On camera, to the reporter: “You are letting a public relations firm write your scripts for you. The same outfit that spent a decade manufacturing doubts for you about the smoking-and-cancer contention. Do you people never learn? It’s the same damned company, Tina, the Advancement of Sound Science. Look it up, why don’t you. They went off the Philip Morris payroll and into the Exxon pocket.”

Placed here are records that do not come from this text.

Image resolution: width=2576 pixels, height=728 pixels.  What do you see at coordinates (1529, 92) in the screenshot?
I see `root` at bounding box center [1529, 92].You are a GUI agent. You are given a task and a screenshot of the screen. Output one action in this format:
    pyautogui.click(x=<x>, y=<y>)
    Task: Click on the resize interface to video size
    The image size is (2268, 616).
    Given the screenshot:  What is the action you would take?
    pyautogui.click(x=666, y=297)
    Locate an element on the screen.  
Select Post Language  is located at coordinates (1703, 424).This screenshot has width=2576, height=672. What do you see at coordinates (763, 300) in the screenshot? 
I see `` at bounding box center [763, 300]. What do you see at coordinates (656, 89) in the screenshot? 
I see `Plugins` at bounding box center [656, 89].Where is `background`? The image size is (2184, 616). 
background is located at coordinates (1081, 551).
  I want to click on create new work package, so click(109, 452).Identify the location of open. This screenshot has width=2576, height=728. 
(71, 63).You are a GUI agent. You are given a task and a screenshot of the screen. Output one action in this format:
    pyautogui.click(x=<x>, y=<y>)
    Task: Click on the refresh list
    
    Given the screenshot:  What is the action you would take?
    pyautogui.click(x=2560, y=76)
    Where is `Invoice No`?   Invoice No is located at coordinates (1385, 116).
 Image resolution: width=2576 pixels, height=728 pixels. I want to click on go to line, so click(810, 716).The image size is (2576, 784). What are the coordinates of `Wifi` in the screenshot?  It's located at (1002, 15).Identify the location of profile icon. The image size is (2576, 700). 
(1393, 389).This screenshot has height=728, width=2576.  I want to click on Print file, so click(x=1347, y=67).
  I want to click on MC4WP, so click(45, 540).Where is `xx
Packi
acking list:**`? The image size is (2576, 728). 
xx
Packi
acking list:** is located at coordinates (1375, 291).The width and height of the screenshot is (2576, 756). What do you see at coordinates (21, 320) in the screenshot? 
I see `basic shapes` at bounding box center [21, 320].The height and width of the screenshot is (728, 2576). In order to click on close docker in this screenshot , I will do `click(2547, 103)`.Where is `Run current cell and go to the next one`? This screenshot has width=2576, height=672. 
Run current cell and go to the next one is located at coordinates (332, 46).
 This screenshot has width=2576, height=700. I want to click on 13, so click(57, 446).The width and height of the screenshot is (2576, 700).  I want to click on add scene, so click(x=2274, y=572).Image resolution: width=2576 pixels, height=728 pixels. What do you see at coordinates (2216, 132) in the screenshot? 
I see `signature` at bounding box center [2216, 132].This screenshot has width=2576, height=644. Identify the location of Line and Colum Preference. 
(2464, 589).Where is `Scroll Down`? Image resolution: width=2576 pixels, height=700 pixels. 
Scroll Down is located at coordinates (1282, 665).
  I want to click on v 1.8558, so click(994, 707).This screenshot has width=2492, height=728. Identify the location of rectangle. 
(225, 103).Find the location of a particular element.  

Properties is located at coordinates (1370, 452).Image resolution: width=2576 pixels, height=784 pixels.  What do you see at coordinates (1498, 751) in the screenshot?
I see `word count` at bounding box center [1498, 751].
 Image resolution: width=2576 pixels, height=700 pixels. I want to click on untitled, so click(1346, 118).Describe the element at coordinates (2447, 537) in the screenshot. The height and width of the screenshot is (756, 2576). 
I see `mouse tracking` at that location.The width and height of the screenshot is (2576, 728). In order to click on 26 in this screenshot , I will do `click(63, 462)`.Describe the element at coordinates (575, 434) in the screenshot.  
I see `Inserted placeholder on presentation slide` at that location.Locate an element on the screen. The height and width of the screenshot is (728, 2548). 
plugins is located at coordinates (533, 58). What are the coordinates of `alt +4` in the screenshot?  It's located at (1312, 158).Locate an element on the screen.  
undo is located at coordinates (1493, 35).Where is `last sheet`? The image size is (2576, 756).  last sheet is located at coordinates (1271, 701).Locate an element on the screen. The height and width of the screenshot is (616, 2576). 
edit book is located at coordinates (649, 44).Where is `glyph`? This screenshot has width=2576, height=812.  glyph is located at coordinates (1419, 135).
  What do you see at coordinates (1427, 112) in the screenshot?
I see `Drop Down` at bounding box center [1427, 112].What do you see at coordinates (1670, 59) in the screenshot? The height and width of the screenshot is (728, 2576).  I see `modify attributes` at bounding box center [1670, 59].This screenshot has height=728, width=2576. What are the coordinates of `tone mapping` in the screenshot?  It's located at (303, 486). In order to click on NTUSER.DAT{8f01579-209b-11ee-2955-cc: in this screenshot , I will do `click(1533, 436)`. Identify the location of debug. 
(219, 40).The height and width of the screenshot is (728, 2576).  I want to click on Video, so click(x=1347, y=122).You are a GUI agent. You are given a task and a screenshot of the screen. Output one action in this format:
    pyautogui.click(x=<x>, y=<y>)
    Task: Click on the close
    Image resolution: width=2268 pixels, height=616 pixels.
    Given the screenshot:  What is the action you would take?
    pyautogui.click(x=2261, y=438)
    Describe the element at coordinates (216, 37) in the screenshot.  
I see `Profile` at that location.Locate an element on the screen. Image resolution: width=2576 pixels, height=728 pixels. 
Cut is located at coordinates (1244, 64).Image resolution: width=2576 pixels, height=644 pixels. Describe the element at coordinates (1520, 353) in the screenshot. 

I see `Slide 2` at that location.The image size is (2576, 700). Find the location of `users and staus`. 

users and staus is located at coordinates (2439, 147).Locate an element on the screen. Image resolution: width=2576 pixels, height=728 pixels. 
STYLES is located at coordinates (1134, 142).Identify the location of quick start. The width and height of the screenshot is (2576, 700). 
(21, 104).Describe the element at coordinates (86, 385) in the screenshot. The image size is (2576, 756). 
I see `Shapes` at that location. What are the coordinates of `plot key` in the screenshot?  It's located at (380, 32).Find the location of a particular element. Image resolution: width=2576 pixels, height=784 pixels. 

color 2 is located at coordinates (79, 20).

And herein lies the second reason I’m writing this editorial. We the media have done a lousy job of doing our jobs. We are not unbiased. We don’t do our homework. We report what others write without fact checking. We have helped to condition our audience to respond to sensationalism rather than facts. Facts can be boring. Drama is intriguing. Facts are bland. Drama is sexy.
Last year I lamented that people don’t understand this country’s energy challenges. They see gas prices dropping (at historic lows today in comparison to the last several years) and forget about the need to diversify our energy portfolio. So I suggested if I put the factual information in an article about aliens, would it get read? People did -thousands. And this is what Barbara Kingsolver has done so beautifully. She has taken climate change and all the issues surrounding it and put them into a wonderfully written, moving and engaging novel that hopefully will trigger readers’ thinking about a the issue of climate change.